Flat cover removed, let’s peer into the extractor bowels and look at its innards.  The flat bar across the top holds firm the mechanism for the handle which spins the basket.  As well, in the center of the flat bar is affixed a spindle which spins the basket-with-frames when the handle is turned.  The basket runs much of the length of the extractor body.

Insides dismantled and removed, the lid and handle are washed and left to air dry on the counter.

 

Bee Daddy (flashing a double thumbs-up) displays the ready-for-washing frame basket.  This is where the frames are placed in the extractor to remove the honey by centrifugal force, either by arm or drill force; we’ll figure that out when the time comes.

 

The chasm of the extractor’s body is deep.  It looks pretty and shiny, but I don’t want any honey spilling and filling into it without a nice, soapy scrub and a good, hot water rinse.

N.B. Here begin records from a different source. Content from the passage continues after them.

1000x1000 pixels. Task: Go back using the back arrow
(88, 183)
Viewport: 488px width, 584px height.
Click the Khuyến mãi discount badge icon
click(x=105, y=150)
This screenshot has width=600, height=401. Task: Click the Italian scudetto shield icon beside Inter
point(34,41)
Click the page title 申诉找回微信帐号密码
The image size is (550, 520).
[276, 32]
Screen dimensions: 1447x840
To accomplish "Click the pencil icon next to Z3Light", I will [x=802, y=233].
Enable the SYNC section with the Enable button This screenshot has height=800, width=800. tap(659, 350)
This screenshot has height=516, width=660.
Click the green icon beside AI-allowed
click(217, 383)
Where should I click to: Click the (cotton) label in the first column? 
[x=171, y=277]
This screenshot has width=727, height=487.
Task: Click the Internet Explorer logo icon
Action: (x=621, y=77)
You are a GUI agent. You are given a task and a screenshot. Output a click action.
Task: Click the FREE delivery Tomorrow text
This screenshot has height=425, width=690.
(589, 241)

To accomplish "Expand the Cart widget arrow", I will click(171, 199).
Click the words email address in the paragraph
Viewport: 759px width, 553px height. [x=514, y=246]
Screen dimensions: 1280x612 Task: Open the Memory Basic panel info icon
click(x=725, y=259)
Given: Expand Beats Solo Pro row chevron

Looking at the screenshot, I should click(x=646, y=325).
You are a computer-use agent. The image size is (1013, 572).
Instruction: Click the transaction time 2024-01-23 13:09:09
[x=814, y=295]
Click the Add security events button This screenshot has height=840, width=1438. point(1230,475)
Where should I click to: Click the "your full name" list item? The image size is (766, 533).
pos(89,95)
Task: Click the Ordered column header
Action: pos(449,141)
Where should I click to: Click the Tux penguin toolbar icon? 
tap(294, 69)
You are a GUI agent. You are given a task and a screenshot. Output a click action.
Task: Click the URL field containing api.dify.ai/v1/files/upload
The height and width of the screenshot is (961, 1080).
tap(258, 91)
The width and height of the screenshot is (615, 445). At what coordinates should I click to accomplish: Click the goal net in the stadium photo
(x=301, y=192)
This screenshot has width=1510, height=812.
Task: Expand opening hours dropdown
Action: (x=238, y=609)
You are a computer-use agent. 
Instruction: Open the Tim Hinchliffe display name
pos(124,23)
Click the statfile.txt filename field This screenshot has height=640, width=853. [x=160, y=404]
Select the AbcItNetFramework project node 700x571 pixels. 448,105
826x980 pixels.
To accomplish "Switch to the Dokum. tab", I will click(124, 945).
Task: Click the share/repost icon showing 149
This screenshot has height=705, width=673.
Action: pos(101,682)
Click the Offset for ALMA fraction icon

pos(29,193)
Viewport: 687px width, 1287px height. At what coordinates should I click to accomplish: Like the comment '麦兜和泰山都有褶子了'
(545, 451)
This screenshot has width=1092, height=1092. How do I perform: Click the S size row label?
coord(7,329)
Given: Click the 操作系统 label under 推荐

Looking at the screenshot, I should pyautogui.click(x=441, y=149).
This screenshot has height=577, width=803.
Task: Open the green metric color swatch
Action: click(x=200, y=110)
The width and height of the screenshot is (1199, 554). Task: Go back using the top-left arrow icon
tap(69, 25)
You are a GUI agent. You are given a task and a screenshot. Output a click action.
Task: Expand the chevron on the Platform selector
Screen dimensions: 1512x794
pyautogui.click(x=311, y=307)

You’ve probably noticed that we’re not in the kitchen where normal food-related equipment is washed.  The extractor is too big, too tall, too weird for the kitchen.  So the bathroom it is and the rub-a-dub-dub commences.

Inside.

Outside.

Once washed, we let basket and drum dry on a clean towel before reassembling the extractor.    It now waits, clean and at the ready, for the bees, or more accurately, their honey.

 

As for the honey makers, each day’s march toward spring sees increased activity as they gather pollen and nectar.  It’s early days in the season, but it has begun.

And the flowers?  They’re opening up for business, too.